■ TASK PROMPT ■
Word for word, give the entries back.

■ EXERCISE MATERIAL ■
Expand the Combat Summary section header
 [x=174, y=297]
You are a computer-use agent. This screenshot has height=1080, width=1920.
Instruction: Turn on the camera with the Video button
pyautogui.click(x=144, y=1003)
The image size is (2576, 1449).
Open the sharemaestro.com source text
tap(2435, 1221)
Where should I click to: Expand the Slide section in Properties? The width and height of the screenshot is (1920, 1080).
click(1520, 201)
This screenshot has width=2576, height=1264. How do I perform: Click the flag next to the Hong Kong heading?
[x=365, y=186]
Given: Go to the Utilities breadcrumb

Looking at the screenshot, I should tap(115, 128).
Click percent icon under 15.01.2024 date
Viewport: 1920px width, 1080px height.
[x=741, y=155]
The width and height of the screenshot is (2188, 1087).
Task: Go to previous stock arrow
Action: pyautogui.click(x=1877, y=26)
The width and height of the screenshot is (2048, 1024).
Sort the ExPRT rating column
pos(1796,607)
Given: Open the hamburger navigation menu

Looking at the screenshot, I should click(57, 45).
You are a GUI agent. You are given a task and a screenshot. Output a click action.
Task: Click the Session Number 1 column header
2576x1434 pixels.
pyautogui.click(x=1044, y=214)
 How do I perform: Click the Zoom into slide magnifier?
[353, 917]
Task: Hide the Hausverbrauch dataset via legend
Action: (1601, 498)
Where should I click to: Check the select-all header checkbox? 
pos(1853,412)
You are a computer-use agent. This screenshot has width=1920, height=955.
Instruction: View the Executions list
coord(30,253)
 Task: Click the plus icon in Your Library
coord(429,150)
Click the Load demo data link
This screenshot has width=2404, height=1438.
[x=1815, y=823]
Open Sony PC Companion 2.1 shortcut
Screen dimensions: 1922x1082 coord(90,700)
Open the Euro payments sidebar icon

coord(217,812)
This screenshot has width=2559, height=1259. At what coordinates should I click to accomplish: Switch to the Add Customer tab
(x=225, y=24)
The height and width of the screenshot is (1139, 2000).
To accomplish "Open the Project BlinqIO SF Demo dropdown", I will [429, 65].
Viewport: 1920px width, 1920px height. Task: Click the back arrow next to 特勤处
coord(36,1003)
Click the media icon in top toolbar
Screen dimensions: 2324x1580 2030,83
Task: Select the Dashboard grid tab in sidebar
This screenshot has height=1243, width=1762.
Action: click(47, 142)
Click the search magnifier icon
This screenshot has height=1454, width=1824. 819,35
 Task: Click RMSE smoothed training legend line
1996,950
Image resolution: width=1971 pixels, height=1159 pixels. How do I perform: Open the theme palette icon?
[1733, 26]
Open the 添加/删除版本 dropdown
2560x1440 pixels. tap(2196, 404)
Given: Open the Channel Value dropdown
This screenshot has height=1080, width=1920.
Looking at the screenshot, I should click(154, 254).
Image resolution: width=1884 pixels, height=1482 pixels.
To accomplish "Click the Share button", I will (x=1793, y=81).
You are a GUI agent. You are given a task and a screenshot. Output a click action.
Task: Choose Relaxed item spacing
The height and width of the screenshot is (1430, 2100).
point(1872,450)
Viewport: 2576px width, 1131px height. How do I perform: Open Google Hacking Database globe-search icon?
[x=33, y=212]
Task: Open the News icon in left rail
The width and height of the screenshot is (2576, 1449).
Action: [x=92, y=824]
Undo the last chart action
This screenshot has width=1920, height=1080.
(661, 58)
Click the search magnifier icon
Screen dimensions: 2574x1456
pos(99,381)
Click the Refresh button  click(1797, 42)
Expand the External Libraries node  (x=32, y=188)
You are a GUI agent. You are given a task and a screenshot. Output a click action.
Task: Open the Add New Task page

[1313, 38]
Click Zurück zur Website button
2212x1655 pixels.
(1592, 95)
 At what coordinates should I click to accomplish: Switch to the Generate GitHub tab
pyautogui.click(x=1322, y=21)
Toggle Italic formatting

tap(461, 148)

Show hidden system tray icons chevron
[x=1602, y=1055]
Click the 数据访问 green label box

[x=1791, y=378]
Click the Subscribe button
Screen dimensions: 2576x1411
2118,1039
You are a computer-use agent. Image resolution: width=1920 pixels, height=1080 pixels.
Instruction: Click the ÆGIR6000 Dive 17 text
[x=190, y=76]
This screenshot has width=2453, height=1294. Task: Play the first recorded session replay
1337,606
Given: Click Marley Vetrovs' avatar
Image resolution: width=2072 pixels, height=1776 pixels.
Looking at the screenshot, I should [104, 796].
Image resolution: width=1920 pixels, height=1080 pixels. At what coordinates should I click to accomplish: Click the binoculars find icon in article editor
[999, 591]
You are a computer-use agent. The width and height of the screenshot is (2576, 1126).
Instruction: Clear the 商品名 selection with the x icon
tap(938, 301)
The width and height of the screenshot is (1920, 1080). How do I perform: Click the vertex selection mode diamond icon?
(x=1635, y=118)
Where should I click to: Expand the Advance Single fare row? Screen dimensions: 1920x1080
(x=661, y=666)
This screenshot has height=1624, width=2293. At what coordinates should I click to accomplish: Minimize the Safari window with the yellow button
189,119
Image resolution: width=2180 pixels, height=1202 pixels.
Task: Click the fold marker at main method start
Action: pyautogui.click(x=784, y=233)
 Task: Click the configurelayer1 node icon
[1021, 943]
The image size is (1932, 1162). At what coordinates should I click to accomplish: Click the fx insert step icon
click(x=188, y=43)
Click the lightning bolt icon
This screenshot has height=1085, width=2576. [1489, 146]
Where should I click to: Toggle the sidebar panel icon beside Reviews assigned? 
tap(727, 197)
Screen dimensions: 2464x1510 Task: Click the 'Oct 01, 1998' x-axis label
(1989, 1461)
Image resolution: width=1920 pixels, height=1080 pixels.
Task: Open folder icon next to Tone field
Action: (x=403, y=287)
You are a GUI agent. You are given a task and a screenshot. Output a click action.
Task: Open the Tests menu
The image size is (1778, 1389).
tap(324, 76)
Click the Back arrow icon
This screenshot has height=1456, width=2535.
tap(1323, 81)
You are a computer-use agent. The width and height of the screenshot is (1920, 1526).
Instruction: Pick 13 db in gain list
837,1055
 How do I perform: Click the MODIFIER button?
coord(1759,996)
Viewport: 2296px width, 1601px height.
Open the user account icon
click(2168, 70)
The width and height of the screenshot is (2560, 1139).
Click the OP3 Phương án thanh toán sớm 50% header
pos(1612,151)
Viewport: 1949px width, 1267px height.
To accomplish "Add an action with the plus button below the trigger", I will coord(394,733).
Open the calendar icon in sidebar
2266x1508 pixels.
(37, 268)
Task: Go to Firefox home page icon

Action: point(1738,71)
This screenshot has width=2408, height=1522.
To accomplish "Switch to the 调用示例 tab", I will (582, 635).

■ SOLUTION FOR THIS TASK ■
Expand the Combat Summary section header
 [x=174, y=297]
You are a computer-use agent. This screenshot has height=1080, width=1920.
Instruction: Turn on the camera with the Video button
pyautogui.click(x=144, y=1003)
The image size is (2576, 1449).
Open the sharemaestro.com source text
tap(2435, 1221)
Where should I click to: Expand the Slide section in Properties? The width and height of the screenshot is (1920, 1080).
click(1520, 201)
This screenshot has width=2576, height=1264. How do I perform: Click the flag next to the Hong Kong heading?
[x=365, y=186]
Given: Go to the Utilities breadcrumb

Looking at the screenshot, I should tap(115, 128).
Click percent icon under 15.01.2024 date
Viewport: 1920px width, 1080px height.
[x=741, y=155]
The width and height of the screenshot is (2188, 1087).
Task: Go to previous stock arrow
Action: pyautogui.click(x=1877, y=26)
The width and height of the screenshot is (2048, 1024).
Sort the ExPRT rating column
pos(1796,607)
Given: Open the hamburger navigation menu

Looking at the screenshot, I should click(57, 45).
You are a GUI agent. You are given a task and a screenshot. Output a click action.
Task: Click the Session Number 1 column header
2576x1434 pixels.
pyautogui.click(x=1044, y=214)
 How do I perform: Click the Zoom into slide magnifier?
[353, 917]
Task: Hide the Hausverbrauch dataset via legend
Action: (1601, 498)
Where should I click to: Check the select-all header checkbox? 
pos(1853,412)
You are a computer-use agent. This screenshot has width=1920, height=955.
Instruction: View the Executions list
coord(30,253)
 Task: Click the plus icon in Your Library
coord(429,150)
Click the Load demo data link
This screenshot has width=2404, height=1438.
[x=1815, y=823]
Open Sony PC Companion 2.1 shortcut
Screen dimensions: 1922x1082 coord(90,700)
Open the Euro payments sidebar icon

coord(217,812)
This screenshot has width=2559, height=1259. At what coordinates should I click to accomplish: Switch to the Add Customer tab
(x=225, y=24)
The height and width of the screenshot is (1139, 2000).
To accomplish "Open the Project BlinqIO SF Demo dropdown", I will [429, 65].
Viewport: 1920px width, 1920px height. Task: Click the back arrow next to 特勤处
coord(36,1003)
Click the media icon in top toolbar
Screen dimensions: 2324x1580 2030,83
Task: Select the Dashboard grid tab in sidebar
This screenshot has height=1243, width=1762.
Action: click(47, 142)
Click the search magnifier icon
This screenshot has height=1454, width=1824. 819,35
 Task: Click RMSE smoothed training legend line
1996,950
Image resolution: width=1971 pixels, height=1159 pixels. How do I perform: Open the theme palette icon?
[1733, 26]
Open the 添加/删除版本 dropdown
2560x1440 pixels. tap(2196, 404)
Given: Open the Channel Value dropdown
This screenshot has height=1080, width=1920.
Looking at the screenshot, I should click(154, 254).
Image resolution: width=1884 pixels, height=1482 pixels.
To accomplish "Click the Share button", I will (x=1793, y=81).
You are a GUI agent. You are given a task and a screenshot. Output a click action.
Task: Choose Relaxed item spacing
The height and width of the screenshot is (1430, 2100).
point(1872,450)
Viewport: 2576px width, 1131px height. How do I perform: Open Google Hacking Database globe-search icon?
[x=33, y=212]
Task: Open the News icon in left rail
The width and height of the screenshot is (2576, 1449).
Action: [x=92, y=824]
Undo the last chart action
This screenshot has width=1920, height=1080.
(661, 58)
Click the search magnifier icon
Screen dimensions: 2574x1456
pos(99,381)
Click the Refresh button  click(1797, 42)
Expand the External Libraries node  (x=32, y=188)
You are a GUI agent. You are given a task and a screenshot. Output a click action.
Task: Open the Add New Task page

[1313, 38]
Click Zurück zur Website button
2212x1655 pixels.
(1592, 95)
 At what coordinates should I click to accomplish: Switch to the Generate GitHub tab
pyautogui.click(x=1322, y=21)
Toggle Italic formatting

tap(461, 148)

Show hidden system tray icons chevron
[x=1602, y=1055]
Click the 数据访问 green label box

[x=1791, y=378]
Click the Subscribe button
Screen dimensions: 2576x1411
2118,1039
You are a computer-use agent. Image resolution: width=1920 pixels, height=1080 pixels.
Instruction: Click the ÆGIR6000 Dive 17 text
[x=190, y=76]
This screenshot has width=2453, height=1294. Task: Play the first recorded session replay
1337,606
Given: Click Marley Vetrovs' avatar
Image resolution: width=2072 pixels, height=1776 pixels.
Looking at the screenshot, I should [104, 796].
Image resolution: width=1920 pixels, height=1080 pixels. At what coordinates should I click to accomplish: Click the binoculars find icon in article editor
[999, 591]
You are a computer-use agent. The width and height of the screenshot is (2576, 1126).
Instruction: Clear the 商品名 selection with the x icon
tap(938, 301)
The width and height of the screenshot is (1920, 1080). How do I perform: Click the vertex selection mode diamond icon?
(x=1635, y=118)
Where should I click to: Expand the Advance Single fare row? Screen dimensions: 1920x1080
(x=661, y=666)
This screenshot has height=1624, width=2293. At what coordinates should I click to accomplish: Minimize the Safari window with the yellow button
189,119
Image resolution: width=2180 pixels, height=1202 pixels.
Task: Click the fold marker at main method start
Action: pyautogui.click(x=784, y=233)
 Task: Click the configurelayer1 node icon
[1021, 943]
The image size is (1932, 1162). At what coordinates should I click to accomplish: Click the fx insert step icon
click(x=188, y=43)
Click the lightning bolt icon
This screenshot has height=1085, width=2576. [1489, 146]
Where should I click to: Toggle the sidebar panel icon beside Reviews assigned? 
tap(727, 197)
Screen dimensions: 2464x1510 Task: Click the 'Oct 01, 1998' x-axis label
(1989, 1461)
Image resolution: width=1920 pixels, height=1080 pixels.
Task: Open folder icon next to Tone field
Action: (x=403, y=287)
You are a GUI agent. You are given a task and a screenshot. Output a click action.
Task: Open the Tests menu
The image size is (1778, 1389).
tap(324, 76)
Click the Back arrow icon
This screenshot has height=1456, width=2535.
tap(1323, 81)
You are a computer-use agent. The width and height of the screenshot is (1920, 1526).
Instruction: Pick 13 db in gain list
837,1055
 How do I perform: Click the MODIFIER button?
coord(1759,996)
Viewport: 2296px width, 1601px height.
Open the user account icon
click(2168, 70)
The width and height of the screenshot is (2560, 1139).
Click the OP3 Phương án thanh toán sớm 50% header
pos(1612,151)
Viewport: 1949px width, 1267px height.
To accomplish "Add an action with the plus button below the trigger", I will coord(394,733).
Open the calendar icon in sidebar
2266x1508 pixels.
(37, 268)
Task: Go to Firefox home page icon

Action: point(1738,71)
This screenshot has width=2408, height=1522.
To accomplish "Switch to the 调用示例 tab", I will (582, 635).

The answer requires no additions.